Yuan forwards fell the most in four months as foreign funds pulled money from Chinese stocks on signs the government won’t be able to stem a market rout.

Overseas investors sold 10.3 billion yuan ($1.7 billion) more Shanghai stocks than they bought on Tuesday via a link with Hong Kong, following a record 13.4 billion yuan of net sales on Monday. A flurry of measures to stabilize the market, including a pledge by state-run financial firms to buy shares and a halt to initial public offerings, is failing to stop a drop that has erased more than $3.2 trillion in less than a month.

“The government’s failure to stabilize the stock market is making investors concerned that foreign funds will keep cashing out from China,” said Irene Cheung, a currency strategist at Australia & New Zealand Banking Group Ltd. in Singapore. “That is making the market less optimistic about the yuan.”

 

Twelve-month non-deliverable forwards fell 0.37 percent, the most since Feb. 27, to 6.2760 a dollar as of 4:43 p.m. in Hong Kong, data compiled by Bloomberg show. The contracts are down 0.49 percent this month.

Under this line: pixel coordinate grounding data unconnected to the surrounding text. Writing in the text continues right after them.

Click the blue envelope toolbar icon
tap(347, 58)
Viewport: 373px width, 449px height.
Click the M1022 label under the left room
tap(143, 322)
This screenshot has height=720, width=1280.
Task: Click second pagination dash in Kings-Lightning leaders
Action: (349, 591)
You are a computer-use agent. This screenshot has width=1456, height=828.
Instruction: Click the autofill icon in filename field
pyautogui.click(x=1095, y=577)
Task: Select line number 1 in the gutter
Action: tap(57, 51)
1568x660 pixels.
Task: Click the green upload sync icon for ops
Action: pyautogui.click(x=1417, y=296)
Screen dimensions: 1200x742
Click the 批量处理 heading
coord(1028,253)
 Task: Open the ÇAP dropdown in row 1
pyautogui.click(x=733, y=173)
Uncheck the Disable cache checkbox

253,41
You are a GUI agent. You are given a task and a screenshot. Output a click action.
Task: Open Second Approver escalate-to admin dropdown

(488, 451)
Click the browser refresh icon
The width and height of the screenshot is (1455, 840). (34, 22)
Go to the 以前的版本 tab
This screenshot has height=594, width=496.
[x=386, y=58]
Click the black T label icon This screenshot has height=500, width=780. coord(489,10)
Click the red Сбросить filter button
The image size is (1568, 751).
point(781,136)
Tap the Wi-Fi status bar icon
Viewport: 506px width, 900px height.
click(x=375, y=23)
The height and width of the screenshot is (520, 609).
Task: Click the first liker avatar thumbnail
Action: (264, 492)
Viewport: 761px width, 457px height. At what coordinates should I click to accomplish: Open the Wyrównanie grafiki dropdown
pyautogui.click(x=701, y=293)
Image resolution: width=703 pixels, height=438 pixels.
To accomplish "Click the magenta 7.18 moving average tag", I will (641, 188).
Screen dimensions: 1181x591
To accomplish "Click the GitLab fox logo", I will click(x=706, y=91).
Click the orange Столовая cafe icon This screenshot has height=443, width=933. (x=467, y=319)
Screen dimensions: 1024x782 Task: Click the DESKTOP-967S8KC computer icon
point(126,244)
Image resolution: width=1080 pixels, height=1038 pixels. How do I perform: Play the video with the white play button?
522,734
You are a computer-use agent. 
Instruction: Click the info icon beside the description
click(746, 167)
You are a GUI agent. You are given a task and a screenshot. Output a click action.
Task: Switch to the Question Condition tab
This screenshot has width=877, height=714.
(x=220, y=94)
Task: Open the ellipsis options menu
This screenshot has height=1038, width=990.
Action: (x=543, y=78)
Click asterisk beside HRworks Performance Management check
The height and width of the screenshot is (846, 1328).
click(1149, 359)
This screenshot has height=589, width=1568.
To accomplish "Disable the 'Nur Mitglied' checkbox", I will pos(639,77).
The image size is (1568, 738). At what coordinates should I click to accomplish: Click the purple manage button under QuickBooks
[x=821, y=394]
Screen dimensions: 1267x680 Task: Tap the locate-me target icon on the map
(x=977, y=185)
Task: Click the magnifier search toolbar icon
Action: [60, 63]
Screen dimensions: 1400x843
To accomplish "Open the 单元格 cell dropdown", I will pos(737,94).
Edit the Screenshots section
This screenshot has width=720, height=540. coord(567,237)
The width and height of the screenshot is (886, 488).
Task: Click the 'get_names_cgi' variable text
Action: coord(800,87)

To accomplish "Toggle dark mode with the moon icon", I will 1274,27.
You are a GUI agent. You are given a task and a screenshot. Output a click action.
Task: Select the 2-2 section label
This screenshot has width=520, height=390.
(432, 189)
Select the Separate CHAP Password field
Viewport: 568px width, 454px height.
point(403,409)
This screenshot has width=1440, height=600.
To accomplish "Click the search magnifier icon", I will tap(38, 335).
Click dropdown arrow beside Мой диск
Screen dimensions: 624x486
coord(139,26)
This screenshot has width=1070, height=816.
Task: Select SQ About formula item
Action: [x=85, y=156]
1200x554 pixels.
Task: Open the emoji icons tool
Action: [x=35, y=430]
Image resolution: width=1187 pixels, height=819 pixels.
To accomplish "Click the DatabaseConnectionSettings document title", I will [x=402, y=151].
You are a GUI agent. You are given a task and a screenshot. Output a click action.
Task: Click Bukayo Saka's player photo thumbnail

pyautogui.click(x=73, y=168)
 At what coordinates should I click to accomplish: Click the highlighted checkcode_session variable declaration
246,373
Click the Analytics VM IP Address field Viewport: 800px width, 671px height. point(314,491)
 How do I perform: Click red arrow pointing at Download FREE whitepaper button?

The offshore yuan, which trades freely, declined 0.07 percent to 6.2197 in Hong Kong, data compiled by Bloomberg show. The onshore currency, which is constrained by a daily central bank fixing, was steady at 6.2100 in Shanghai, according to China Foreign Exchange Trade System prices.

The People’s Bank of China set the yuan’s reference rate at 6.1166 a dollar, little changed from Monday. The gap between the onshore spot rate and the fixing was 1.5 percent, within the 2 percent limit.